PKD is not a preventable disease. However, the progression can be slowed down with the following interventions and help reduce the complications like kidney failure.

  • Consult a nephrologist as soon as possible if you have a family history of PKD to avoid risk
  • Prevent and manage diabetes and high blood pressure
  • Compliance with the medicines as prescribed
  • Adopt the healthy lifestyle
    • Do regular exercise (at least 30 mins per day)
    • Reduce stress
    • Maintain a healthy weight
    • Control the blood pressure (less than 120/80 mmHg)
    • Avoid smoking
    • Drink less alcohol
    • Sleep seven to eight hours each night
  • Follow renal diet
  • Avoid contact sports like hockey, football, etc. to avoid cysts bursting due to trauma

Prognosis

  • The prognosis of polycystic kidney disease varies based on several factors. In general, the long-term outlook for people with PKD is marked by slow development of the disease. However, the pace of development and severity of consequences might vary greatly amongst patients.
  • The prognosis of ADPKD can range from mild to severe. Some people may experience delayed disease development with little or no symptoms throughout their lives.
  • Kidney failure is a major issue in people with PKD. A fraction of people with ADPKD will eventually develop ESRD, in which the kidneys can no longer function properly.
  • The prognosis for ARPKD, which is often diagnosed in infancy or youth, can be worse. ARPKD frequently results in more widespread kidney involvement and consequences, such as reduced kidney function and liver issues. ARPKD prognosis varies greatly depending on disease severity and the availability of effective medical therapies.

Summary

Polycystic kidney disease (PKD) is an inherited condition that causes numerous cysts to form in the kidneys. ADPKD and ARPKD are the two most common types. ADPKD, which often appears in adulthood, has a varied prognosis. While some people have delayed disease development and few symptoms, others might develop consequences including high blood pressure, renal failure, and cysts in other organs. ARPKD diagnosed in children or infancy has a worse prognosis, with substantial kidney and liver damage.

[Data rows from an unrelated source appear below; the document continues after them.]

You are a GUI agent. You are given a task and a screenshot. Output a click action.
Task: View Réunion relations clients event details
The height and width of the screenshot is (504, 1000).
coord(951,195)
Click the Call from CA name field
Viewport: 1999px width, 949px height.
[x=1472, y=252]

Genetic factors, lifestyle decisions, and concurrent medical disorders can all impact the rate of development. Early identification, frequent monitoring, blood pressure control, and a healthy lifestyle, on the other hand, can help reduce disease development and improve outcomes. Individual prognoses may differ, thus seeking tailored advice from healthcare providers acquainted with PKD is vital.